WORK TO BE COMPLETED —
Your answer must be an exact copy of the records below, minus any images.

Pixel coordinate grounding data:

------------------------

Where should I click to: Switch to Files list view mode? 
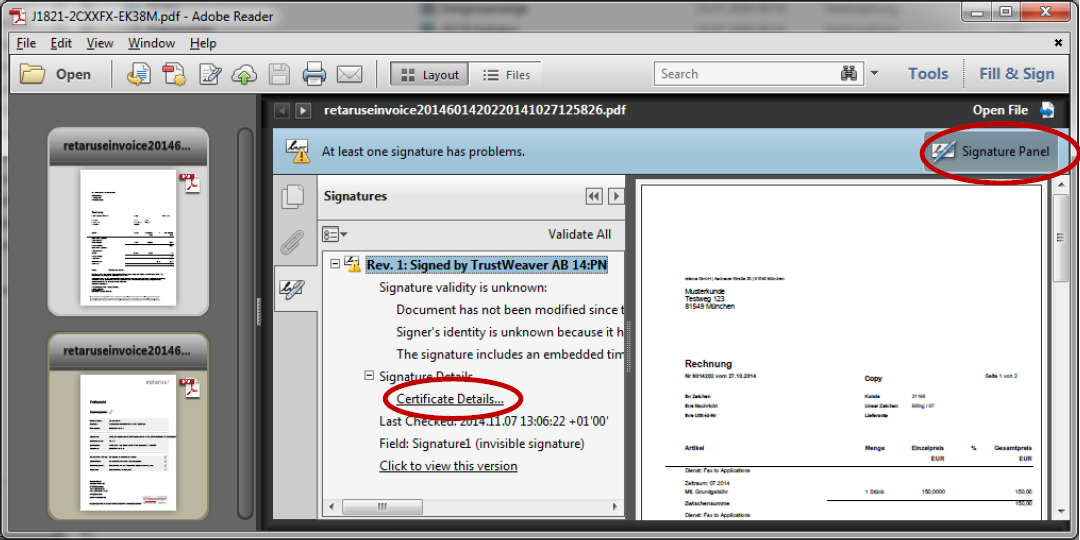click(506, 74)
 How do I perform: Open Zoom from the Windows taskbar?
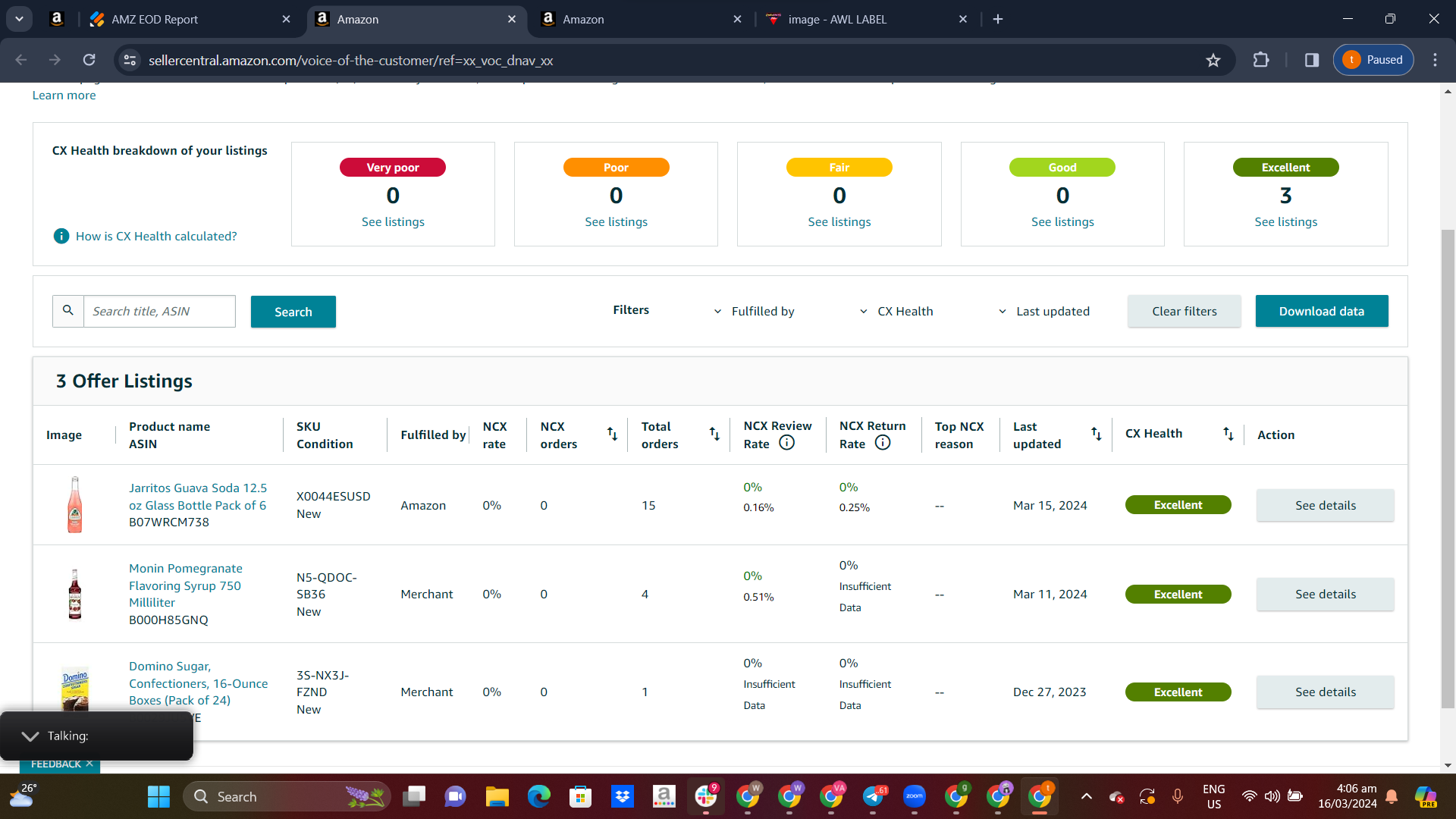[x=915, y=796]
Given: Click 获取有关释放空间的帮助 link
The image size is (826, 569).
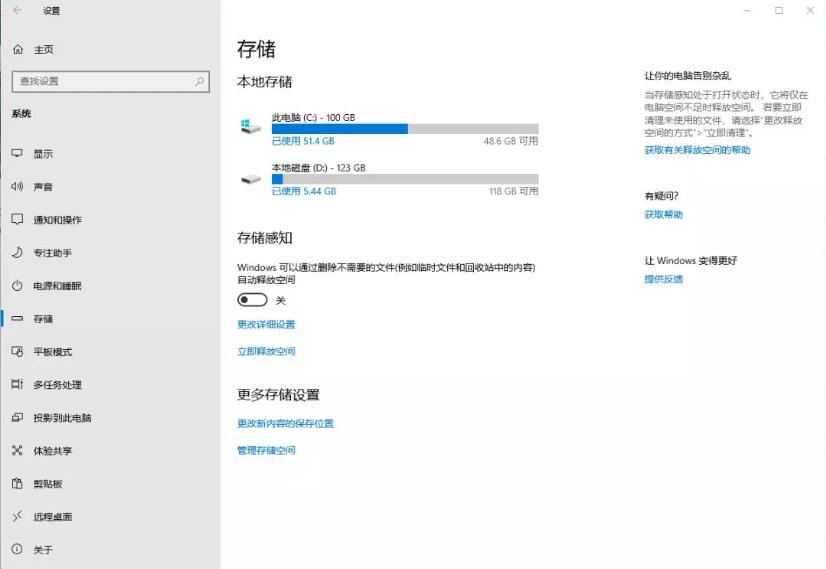Looking at the screenshot, I should point(697,150).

------------------------

REPLY —
Where should I click to: Switch to Files list view mode? 
click(506, 74)
 How do I perform: Open Zoom from the Windows taskbar?
[x=915, y=796]
Given: Click 获取有关释放空间的帮助 link
The image size is (826, 569).
Looking at the screenshot, I should point(697,150).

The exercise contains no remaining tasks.